Significance of making Jerusalem the capital of Israel for the location of the U.S. embassy

One day Israel will be the central power in the region

4. (:18a) International Impact of Posterity

“And in your seed all the nations of the earth shall be blessed,”

You obey the Lord you start impacting people

C. (:18b) Results Commended as the Basis for Blessing

“because you have obeyed My voice.”

(:19) Postscript

“So Abraham returned to his young men, and they arose and went together to Beersheba; and Abraham lived at Beersheba.”

As soon as he gets back there he is informed about physical prosperity and blessing that is happening to his relatives; had not seen them for many years;

On the back end, Abraham was glad for this test


[Transition from blessing on Abraham’s posterity to obtaining a wife for Isaac]

A. (:20-23) 8 Offspring Through Nahor’s Wife Milcah

1. (:20-22) 8 Children Detailed – the promised blessing is underway

“Now it came about after these things, that it was told Abraham, saying, ‘Behold, Milcah also has borne children to your brother Nahor: Uz his first-born and Buz his brother and Kemuel the father of Aram and Chesed and Hazo and Pildash and Jidlaph and Bethuel.’”

A family that seems to be blessed by God with abundant children;

Not insignificant

2. (:23 a) Significance of Rebekah – would become Isaac’s wife

“And Bethuel became the father of Rebekah:”

Parunak: For the promises concerning Abraham’s offspring to be confirmed, we need not only the survival of Isaac, but also a wife.
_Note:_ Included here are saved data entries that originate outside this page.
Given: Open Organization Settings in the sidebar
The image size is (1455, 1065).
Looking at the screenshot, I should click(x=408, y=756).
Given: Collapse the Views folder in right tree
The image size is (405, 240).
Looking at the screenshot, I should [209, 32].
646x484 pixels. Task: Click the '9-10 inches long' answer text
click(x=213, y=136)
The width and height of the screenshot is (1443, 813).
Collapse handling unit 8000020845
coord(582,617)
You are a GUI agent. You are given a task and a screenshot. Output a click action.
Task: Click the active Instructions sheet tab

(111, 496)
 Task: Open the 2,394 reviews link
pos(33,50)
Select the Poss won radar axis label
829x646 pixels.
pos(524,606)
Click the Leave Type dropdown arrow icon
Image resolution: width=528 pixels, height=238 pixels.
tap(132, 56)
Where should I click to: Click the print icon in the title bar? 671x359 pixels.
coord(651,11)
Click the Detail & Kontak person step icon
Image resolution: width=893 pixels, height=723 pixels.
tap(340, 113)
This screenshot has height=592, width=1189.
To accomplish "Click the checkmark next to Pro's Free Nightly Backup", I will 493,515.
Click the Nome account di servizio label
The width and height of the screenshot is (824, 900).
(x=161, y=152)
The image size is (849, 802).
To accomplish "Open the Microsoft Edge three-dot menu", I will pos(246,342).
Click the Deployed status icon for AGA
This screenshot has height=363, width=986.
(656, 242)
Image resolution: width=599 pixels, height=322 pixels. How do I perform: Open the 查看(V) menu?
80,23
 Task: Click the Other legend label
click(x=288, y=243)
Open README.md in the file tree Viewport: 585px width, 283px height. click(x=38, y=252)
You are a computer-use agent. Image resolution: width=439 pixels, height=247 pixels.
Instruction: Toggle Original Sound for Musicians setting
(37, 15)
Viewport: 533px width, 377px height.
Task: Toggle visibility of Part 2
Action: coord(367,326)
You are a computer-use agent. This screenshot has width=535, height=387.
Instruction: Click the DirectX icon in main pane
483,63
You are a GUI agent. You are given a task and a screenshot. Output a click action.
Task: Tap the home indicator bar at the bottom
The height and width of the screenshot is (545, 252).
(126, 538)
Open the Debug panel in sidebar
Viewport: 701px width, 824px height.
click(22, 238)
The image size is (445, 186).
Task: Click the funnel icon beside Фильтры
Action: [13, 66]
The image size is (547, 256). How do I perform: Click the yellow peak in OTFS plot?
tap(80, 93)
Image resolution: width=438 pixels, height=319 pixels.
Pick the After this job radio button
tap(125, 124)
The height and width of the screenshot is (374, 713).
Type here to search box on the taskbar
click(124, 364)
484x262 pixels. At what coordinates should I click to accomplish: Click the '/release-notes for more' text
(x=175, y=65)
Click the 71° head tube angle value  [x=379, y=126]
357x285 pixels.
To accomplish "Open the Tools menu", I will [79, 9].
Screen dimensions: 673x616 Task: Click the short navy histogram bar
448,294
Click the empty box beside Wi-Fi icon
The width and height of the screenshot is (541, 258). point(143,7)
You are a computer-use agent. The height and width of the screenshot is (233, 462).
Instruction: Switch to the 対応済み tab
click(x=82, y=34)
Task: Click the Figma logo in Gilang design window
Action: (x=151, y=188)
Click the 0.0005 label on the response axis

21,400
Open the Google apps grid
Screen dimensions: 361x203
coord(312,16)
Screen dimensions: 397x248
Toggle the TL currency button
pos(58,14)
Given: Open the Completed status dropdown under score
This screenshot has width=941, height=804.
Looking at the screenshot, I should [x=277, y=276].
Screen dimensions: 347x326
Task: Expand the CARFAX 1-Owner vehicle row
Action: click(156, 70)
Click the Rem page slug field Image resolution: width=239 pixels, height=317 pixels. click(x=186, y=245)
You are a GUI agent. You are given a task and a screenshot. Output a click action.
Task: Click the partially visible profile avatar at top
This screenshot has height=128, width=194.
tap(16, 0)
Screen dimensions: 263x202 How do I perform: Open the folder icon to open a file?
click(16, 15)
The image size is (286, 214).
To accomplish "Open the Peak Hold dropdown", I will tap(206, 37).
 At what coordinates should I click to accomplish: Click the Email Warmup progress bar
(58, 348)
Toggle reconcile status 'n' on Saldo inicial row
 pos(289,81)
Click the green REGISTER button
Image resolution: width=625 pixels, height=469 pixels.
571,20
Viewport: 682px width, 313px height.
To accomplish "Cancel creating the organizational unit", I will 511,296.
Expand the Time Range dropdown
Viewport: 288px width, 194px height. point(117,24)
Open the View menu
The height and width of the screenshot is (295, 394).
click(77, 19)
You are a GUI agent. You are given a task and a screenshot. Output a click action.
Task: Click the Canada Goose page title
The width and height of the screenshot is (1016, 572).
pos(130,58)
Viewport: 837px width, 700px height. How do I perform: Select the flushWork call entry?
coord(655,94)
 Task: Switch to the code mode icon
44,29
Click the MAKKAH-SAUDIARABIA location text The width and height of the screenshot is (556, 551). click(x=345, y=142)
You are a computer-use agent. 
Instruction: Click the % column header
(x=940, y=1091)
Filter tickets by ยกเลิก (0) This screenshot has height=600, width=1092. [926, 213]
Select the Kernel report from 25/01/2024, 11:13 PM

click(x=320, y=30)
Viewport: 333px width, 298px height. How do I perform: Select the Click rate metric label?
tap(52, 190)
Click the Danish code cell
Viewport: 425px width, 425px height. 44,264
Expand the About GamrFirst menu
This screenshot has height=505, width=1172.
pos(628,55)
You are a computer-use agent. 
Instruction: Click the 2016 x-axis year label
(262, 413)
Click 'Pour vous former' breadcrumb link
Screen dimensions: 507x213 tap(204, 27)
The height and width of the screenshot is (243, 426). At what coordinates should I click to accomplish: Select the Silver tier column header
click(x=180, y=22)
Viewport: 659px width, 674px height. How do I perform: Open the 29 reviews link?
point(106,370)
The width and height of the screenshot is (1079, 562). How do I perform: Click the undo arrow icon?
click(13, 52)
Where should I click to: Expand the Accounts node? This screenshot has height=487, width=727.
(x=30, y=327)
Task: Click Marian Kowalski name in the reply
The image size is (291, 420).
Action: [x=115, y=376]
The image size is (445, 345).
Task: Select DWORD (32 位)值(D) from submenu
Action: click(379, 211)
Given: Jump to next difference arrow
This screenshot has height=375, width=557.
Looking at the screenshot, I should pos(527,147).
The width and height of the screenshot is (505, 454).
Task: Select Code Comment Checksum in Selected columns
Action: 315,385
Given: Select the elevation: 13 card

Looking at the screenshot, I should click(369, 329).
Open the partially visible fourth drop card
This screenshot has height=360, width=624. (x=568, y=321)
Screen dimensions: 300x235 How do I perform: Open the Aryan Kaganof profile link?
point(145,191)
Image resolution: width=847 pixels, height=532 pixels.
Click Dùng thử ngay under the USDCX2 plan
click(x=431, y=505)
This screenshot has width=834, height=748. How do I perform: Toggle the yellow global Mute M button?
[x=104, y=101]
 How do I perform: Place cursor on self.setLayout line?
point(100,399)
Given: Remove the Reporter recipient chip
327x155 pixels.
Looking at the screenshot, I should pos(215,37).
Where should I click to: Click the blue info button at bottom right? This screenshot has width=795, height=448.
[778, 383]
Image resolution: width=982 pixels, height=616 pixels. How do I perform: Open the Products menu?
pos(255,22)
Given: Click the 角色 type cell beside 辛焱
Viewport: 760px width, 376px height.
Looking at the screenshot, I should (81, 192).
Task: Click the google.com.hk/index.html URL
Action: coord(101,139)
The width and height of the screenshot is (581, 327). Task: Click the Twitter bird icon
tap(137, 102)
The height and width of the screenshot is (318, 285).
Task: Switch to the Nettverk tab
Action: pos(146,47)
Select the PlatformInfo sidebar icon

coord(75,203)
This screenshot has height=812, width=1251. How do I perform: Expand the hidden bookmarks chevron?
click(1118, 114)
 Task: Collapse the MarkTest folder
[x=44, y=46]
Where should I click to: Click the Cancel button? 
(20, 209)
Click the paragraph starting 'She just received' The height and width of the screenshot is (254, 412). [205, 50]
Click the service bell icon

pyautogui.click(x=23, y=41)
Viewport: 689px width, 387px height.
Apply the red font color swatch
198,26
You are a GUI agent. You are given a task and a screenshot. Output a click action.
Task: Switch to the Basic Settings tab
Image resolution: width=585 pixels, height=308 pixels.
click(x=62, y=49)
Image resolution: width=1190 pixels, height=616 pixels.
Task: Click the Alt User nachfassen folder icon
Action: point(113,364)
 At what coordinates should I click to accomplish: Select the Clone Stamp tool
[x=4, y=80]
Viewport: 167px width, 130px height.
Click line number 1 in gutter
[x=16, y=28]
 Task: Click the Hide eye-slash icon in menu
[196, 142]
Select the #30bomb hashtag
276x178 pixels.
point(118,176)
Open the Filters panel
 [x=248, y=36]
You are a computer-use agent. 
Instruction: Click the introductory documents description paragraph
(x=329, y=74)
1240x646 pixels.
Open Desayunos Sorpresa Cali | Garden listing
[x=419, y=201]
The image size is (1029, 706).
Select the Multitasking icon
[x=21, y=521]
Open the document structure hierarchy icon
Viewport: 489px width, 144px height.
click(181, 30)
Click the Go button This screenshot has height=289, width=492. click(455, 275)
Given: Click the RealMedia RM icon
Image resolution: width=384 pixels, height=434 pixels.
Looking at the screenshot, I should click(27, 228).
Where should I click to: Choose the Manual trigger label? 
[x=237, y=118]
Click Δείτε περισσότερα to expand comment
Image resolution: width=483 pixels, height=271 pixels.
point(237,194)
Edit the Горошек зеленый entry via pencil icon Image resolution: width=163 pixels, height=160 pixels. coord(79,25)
This paragraph lays the foundation for that requirement, tracing the genealogy of Rebekah. Note that she is two generations from Abraham’s generation, unlike Isaac, who is born so late in Abraham’s life that he is only one generation offset.

3. (:23b) 8 Children Summarized

“these eight Milcah bore to Nahor, Abraham’s brother.”

B. (:24) 4 Offspring Through Nahor’s Concubine Reumah

“And his concubine, whose name was Reumah, also bore Tebah and Gaham and Tahash and Maacah.”


If you are not in a significant test right now you can be sure that a test is coming.

Are you prepared? Will you choose to obey by faith despite the difficulty of the test?

Are you anchored in your conviction that in all circumstances, God will provide?

Do you really fear the Lord and choose Him and His ways over anything else that is precious in your life? Let Abraham be our example of obedient faith. Spectacular rewards for passing the Final Exam.